» **Directions**: Which lines in the data below contain the word "Task"? Pull each of them out.

» **Record excerpts**:
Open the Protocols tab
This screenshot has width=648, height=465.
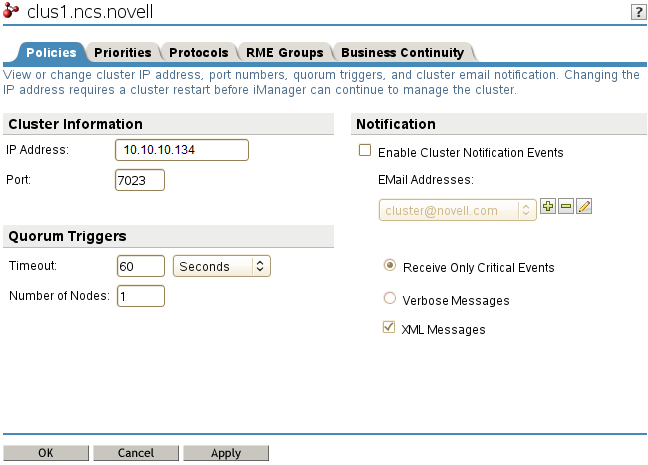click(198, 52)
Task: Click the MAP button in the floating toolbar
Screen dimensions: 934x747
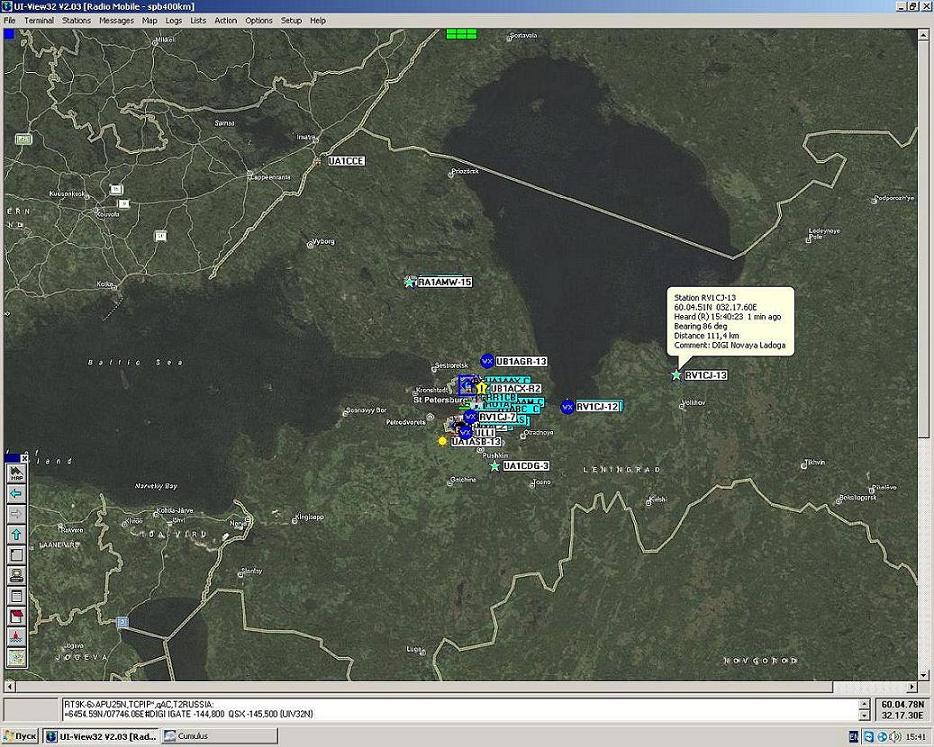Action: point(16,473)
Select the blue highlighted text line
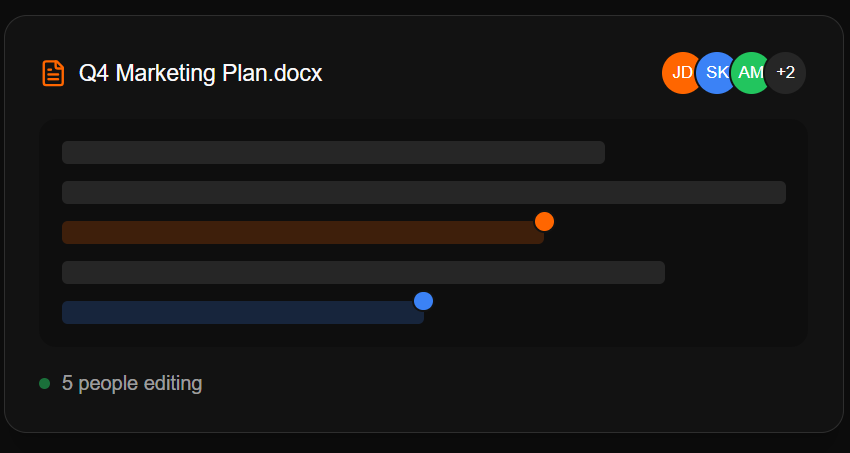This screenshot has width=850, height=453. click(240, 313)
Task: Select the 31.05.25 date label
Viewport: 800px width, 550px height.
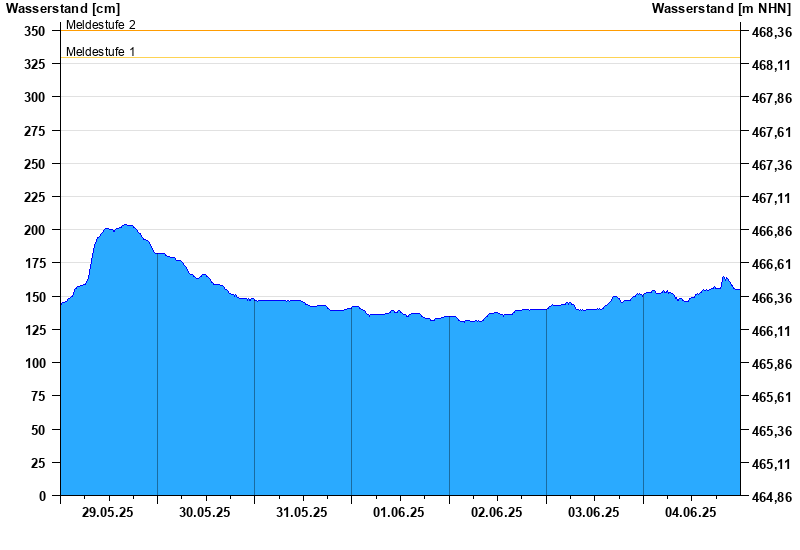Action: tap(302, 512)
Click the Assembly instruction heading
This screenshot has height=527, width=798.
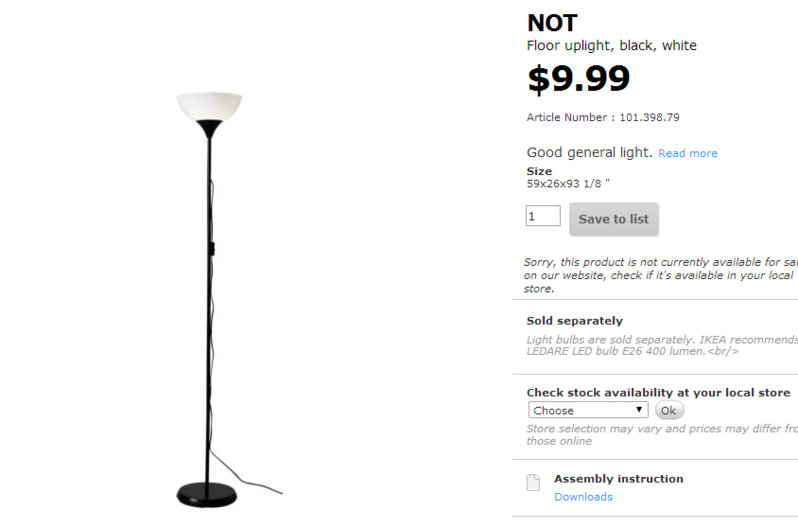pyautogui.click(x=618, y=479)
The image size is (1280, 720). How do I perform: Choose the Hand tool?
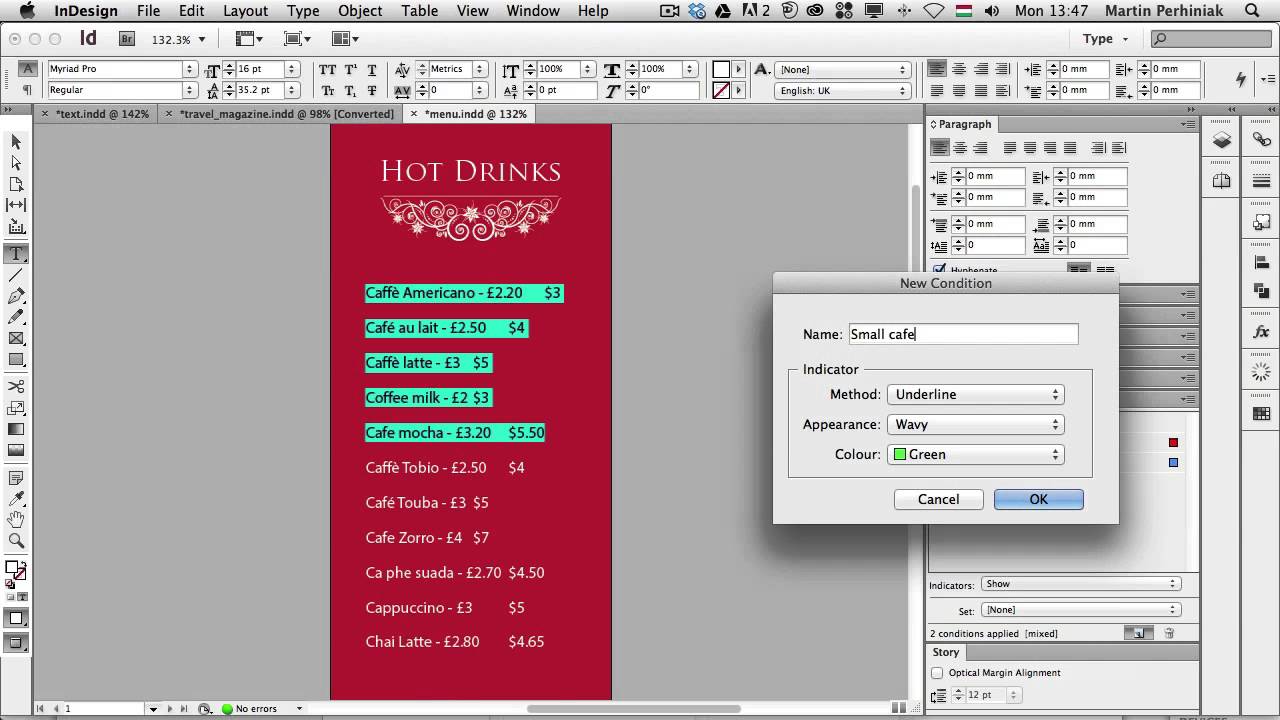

--

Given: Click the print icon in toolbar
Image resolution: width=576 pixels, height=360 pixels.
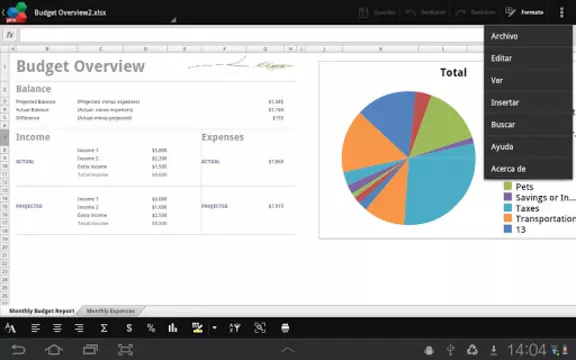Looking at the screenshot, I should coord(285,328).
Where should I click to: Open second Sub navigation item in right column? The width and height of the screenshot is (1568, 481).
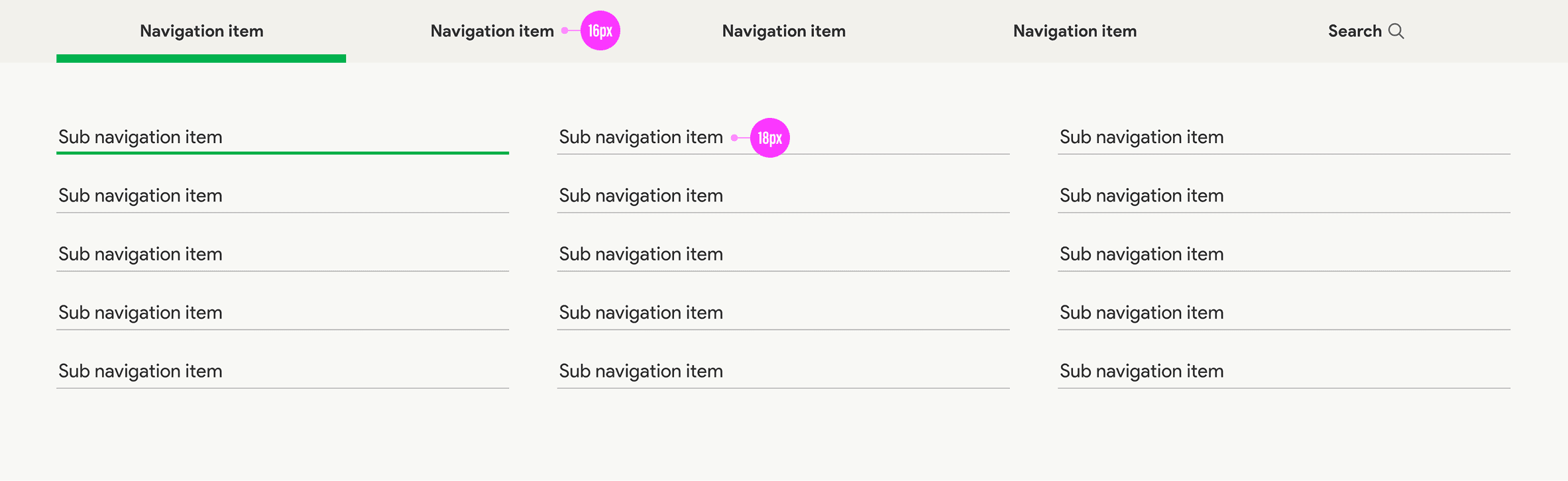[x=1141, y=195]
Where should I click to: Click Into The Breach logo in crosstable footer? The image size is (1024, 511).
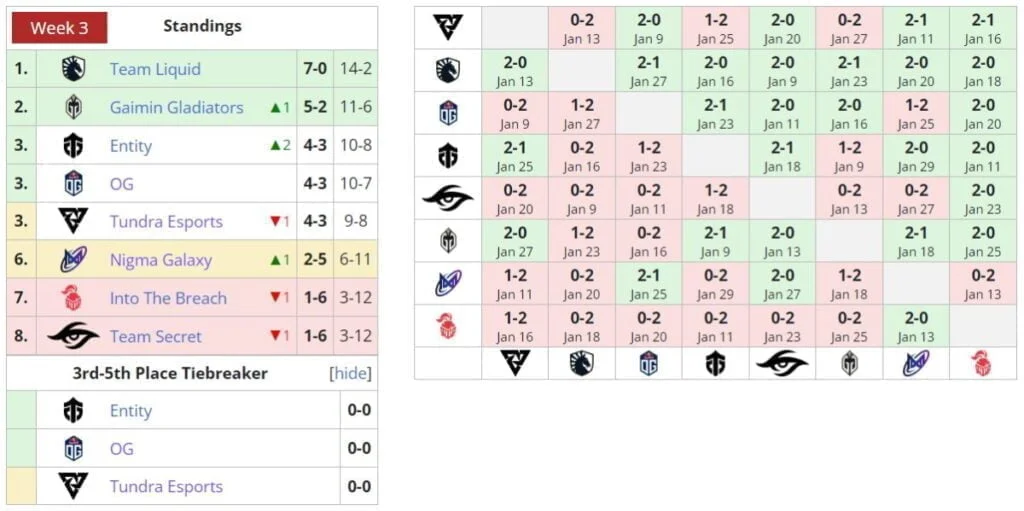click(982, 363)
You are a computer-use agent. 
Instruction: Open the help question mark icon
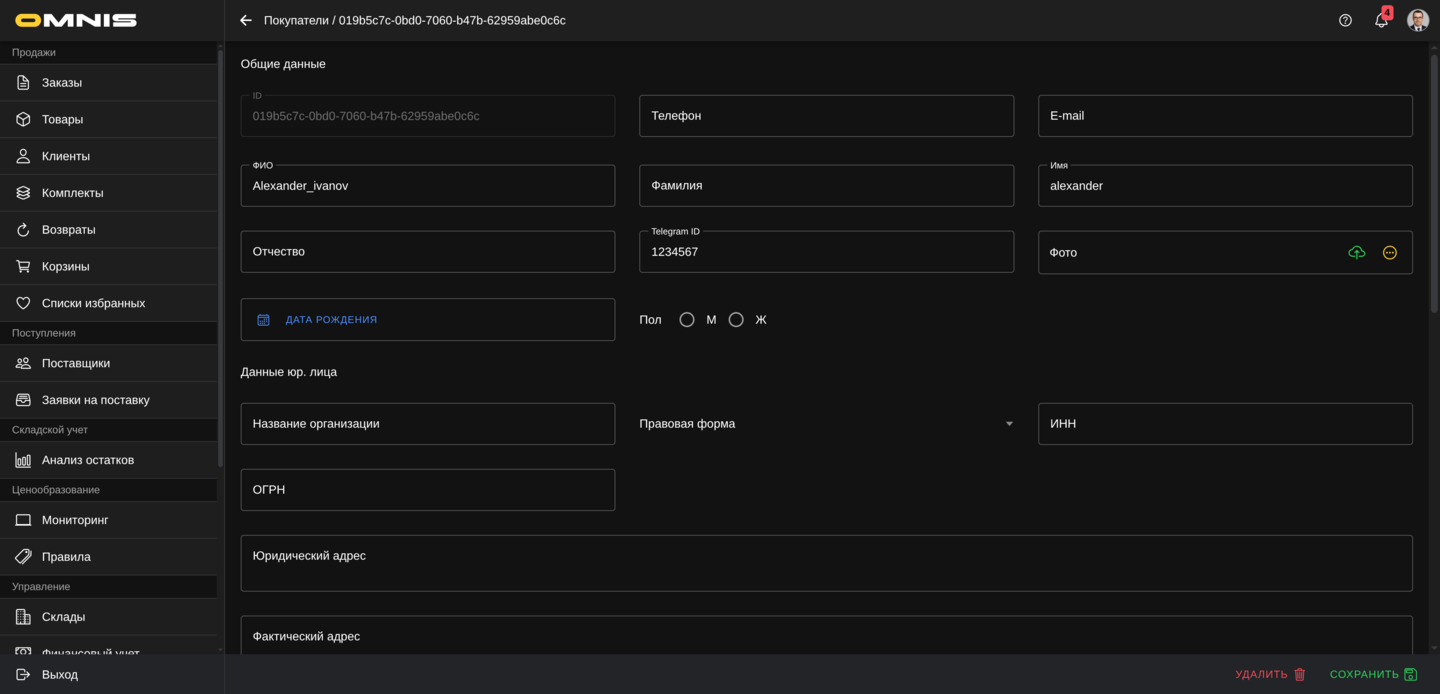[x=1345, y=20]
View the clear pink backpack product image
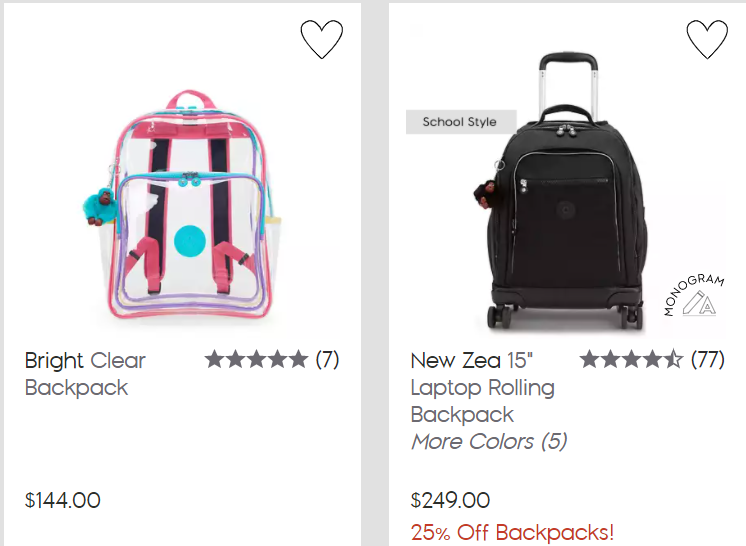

...

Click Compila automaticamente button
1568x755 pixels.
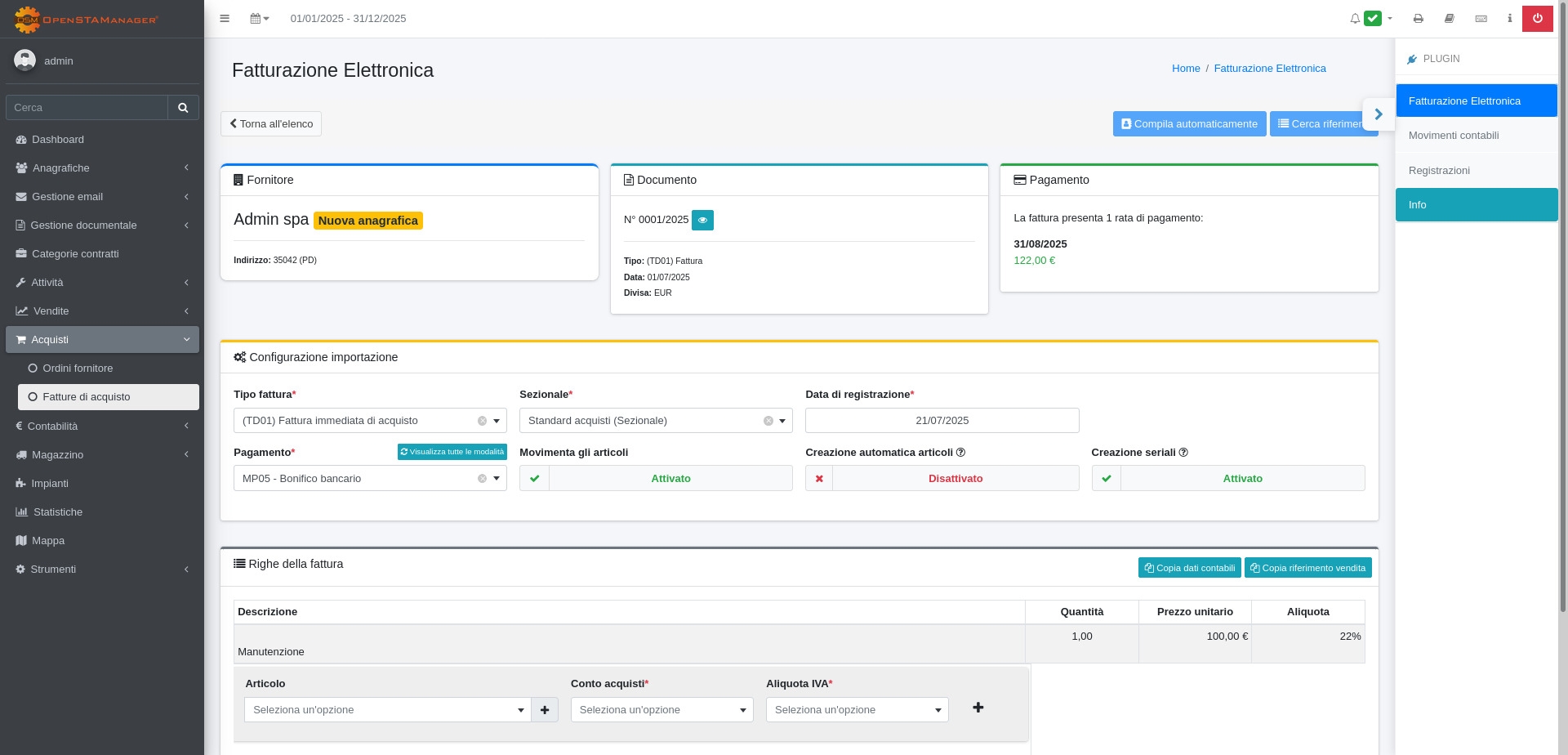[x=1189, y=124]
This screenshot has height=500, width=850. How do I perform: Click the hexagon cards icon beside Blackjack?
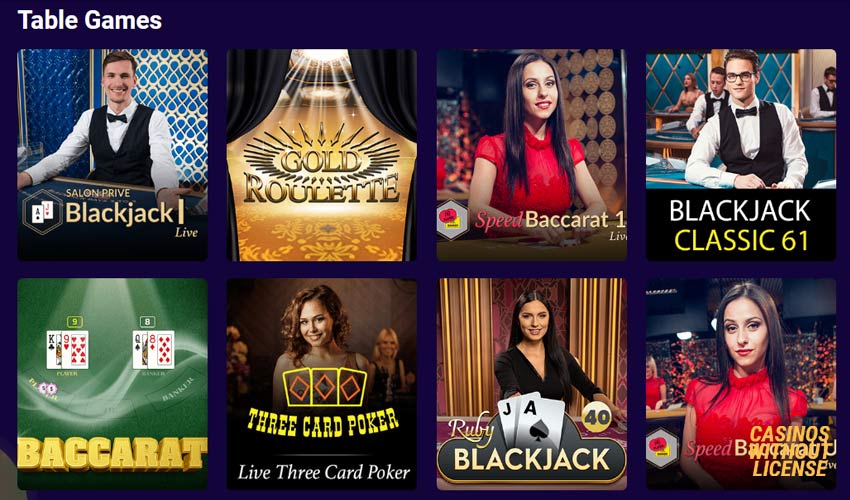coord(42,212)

» **Solution for this problem**:
Task: Click the MAP button in the floating toolbar
Task: Select the 31.05.25 date label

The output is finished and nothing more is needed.